Extract each line of the items below that contains the string "label". Case counts.

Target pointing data

========================================================================

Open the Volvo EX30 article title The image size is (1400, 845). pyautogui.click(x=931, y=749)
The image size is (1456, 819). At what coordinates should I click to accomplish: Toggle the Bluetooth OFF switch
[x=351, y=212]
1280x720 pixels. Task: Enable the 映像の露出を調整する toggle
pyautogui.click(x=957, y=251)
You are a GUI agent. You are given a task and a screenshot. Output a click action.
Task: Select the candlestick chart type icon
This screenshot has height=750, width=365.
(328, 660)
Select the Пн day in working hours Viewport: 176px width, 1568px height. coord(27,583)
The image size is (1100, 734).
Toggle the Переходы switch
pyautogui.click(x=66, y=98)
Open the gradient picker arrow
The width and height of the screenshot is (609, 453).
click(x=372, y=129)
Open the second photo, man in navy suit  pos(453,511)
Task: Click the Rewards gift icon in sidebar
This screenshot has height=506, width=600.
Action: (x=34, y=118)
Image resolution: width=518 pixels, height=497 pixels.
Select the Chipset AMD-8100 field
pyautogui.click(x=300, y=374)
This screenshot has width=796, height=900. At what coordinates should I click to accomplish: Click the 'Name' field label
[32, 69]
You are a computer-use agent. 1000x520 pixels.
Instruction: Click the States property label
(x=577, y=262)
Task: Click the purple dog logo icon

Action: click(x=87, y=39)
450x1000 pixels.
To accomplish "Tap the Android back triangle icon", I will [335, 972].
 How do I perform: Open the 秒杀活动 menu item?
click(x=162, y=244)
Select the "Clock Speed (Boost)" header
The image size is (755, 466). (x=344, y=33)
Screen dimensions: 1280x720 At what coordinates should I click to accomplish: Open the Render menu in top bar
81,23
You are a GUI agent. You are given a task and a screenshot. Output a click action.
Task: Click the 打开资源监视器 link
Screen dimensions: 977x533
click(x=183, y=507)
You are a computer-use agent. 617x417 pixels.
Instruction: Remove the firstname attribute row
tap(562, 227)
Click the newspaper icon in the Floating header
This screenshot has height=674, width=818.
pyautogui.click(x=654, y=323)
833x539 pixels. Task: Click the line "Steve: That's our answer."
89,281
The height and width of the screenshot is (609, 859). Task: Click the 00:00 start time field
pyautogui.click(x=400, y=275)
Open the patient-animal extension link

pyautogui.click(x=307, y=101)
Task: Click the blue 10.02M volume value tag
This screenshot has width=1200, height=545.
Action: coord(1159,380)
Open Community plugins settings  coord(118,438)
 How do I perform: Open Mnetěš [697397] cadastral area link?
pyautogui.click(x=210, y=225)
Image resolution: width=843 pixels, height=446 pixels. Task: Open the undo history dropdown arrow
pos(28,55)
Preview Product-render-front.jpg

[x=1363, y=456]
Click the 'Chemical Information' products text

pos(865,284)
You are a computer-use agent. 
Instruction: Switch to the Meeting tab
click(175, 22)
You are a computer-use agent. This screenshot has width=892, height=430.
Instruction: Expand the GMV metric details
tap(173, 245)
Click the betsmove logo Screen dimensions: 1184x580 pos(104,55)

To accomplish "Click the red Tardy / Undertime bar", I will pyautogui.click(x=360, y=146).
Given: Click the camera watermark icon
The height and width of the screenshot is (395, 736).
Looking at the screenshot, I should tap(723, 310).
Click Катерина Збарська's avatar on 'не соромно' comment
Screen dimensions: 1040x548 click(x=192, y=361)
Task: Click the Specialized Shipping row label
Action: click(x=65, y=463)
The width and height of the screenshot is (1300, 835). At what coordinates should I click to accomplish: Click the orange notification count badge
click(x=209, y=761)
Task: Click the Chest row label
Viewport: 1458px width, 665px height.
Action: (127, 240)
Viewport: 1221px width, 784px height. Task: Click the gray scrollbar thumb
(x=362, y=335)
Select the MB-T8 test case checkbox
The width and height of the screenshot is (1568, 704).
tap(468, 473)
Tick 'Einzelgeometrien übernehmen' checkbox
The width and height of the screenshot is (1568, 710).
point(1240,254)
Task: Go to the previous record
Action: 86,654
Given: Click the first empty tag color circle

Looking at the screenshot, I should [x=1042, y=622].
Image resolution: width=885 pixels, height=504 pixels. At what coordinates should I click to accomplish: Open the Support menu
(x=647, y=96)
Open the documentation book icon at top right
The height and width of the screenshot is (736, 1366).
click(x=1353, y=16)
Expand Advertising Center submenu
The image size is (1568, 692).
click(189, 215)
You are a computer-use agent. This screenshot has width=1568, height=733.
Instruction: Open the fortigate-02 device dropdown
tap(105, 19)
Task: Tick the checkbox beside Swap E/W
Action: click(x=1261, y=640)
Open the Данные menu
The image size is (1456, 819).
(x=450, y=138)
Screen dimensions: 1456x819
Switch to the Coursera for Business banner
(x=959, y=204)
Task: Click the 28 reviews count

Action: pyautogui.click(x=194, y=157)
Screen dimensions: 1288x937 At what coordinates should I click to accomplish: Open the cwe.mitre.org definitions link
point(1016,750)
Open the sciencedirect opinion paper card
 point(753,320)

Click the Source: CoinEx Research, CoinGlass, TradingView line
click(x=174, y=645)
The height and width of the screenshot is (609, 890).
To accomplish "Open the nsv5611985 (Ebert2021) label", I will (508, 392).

========================================================================

** Problem solution **
This screenshot has width=796, height=900. At what coordinates should I click to accomplish: Click the 'Name' field label
Instruction: Click the States property label
Task: Click the Specialized Shipping row label
Task: Click the Chest row label
To accomplish "Open the nsv5611985 (Ebert2021) label", I will (508, 392).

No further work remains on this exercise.